Since the beginning of the Fourth Revolution there is a growing concern of the gap building between technology have and have nots. This has been quite alleviated since the arrival of the smart phone. However, there is still a growing issue when it comes to understand how algorithms work and take advantage of them. In this eye-opening piece ‘What’s On My Mind: What About the Gap?‘, Christopher Penn provides a compelling example about the difference it can make in marketing to understand AI-driven algorithms, because it drives directly what potential customers see or not.
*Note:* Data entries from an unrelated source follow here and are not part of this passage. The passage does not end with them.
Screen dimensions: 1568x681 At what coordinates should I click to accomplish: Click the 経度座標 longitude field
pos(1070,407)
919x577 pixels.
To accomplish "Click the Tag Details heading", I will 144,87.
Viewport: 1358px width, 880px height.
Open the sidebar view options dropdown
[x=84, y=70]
In the era before popular, commercial use of machine learning, success in business was largely a combination of effort and luck. Effort encompasses the skill needed to make a good product and sell it well, and luck encompasses being in the right place at the right time, whether you’re the local burger joint or a multinational corporation.”

Today, data science, machine learning, and AI have thrown a bit of a wrinkle into this. So much of our lives are intermediated by machines and machine learning. What products we see, what ads we see, what news we see, what friends we see in the digital realm – which is the primary realm now for so many of these tasks ever since the smartphone became our external brains – are all controlled by machines and algorithms.”
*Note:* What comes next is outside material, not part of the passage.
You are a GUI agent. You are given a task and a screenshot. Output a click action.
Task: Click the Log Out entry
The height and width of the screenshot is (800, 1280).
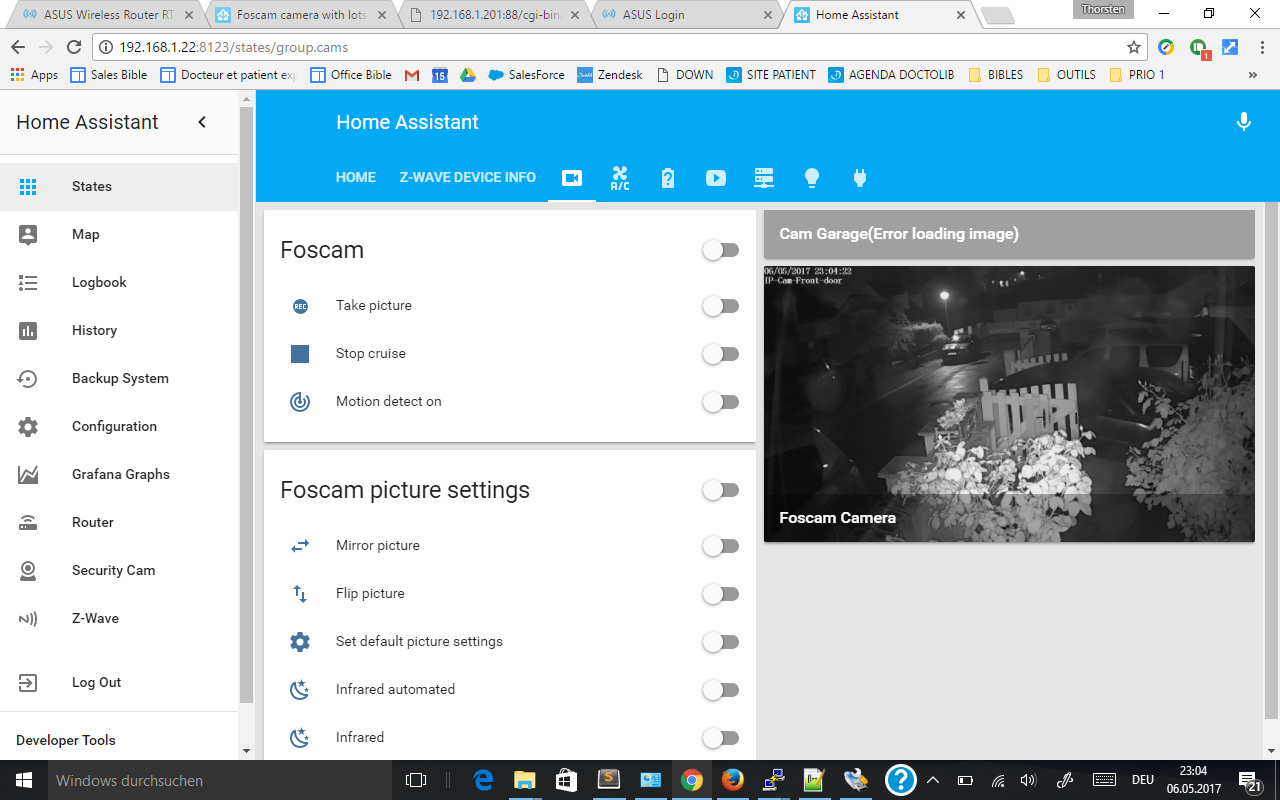tap(96, 682)
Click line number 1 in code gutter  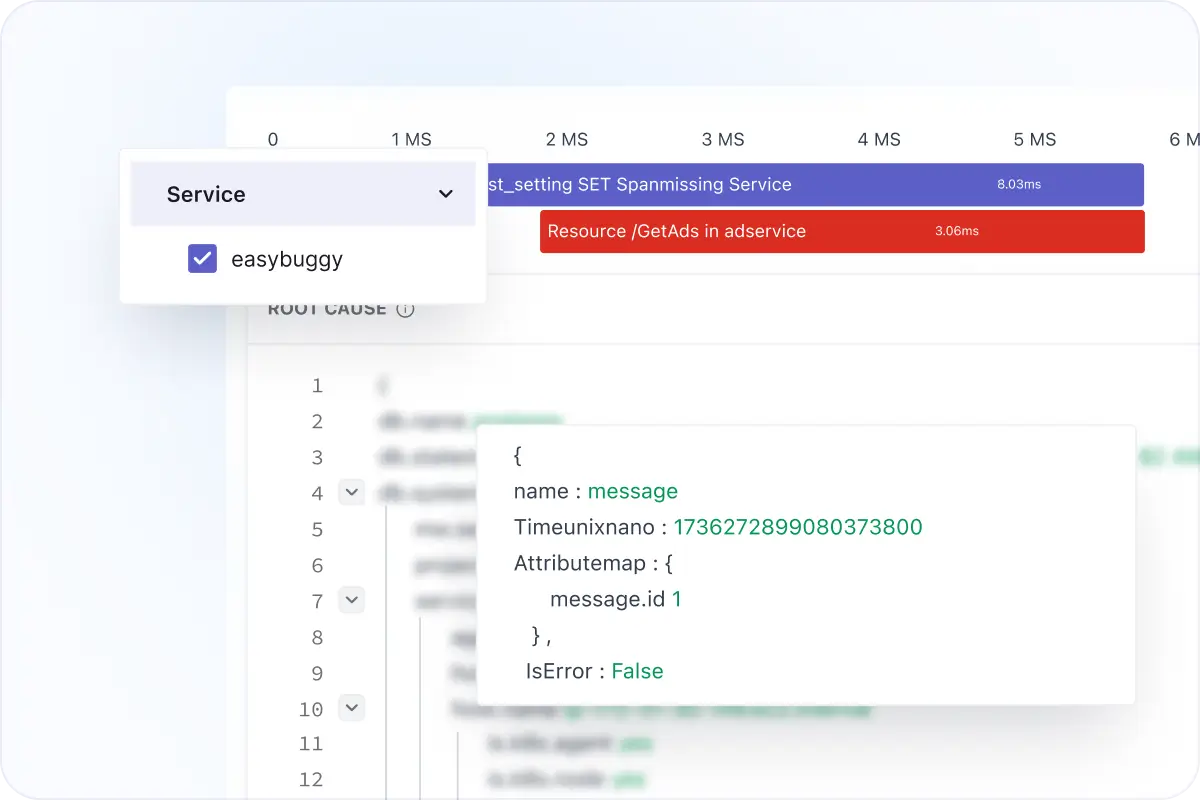pyautogui.click(x=317, y=386)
Christopher Penn then continues to provide the example of what he could achieve easily given his background in data science for a florist shop friend, substantially increasing ranking and visibility on the internet through clever understanding of data analytics.

For a while, the Internet presented a level playing field where a small business could appear larger than it was, where relevance and not budget could win the day. That 20-year golden era of Internet marketing – 1997-2017 – has been supplanted by the AI-powered marketing era, and this is an era in which whoever has the technical resources to win will do so.

To be clear, having great products, good prices, and phenomenal service will still be fundamental to succeeding at business. No amount of AI will change a crap product, prices that aren’t competitive, or abusive service and get people to buy, long-term, who would not have bought before. But becoming visible, being seen, will be harder for those without skillful use of AI.”

Certainly a very useful warning. AI and data analytics knowledge is now the key to being visible and we all need to understand that the game has changed only a couple a years. Marketing is now different, rules are different and thus the game changed.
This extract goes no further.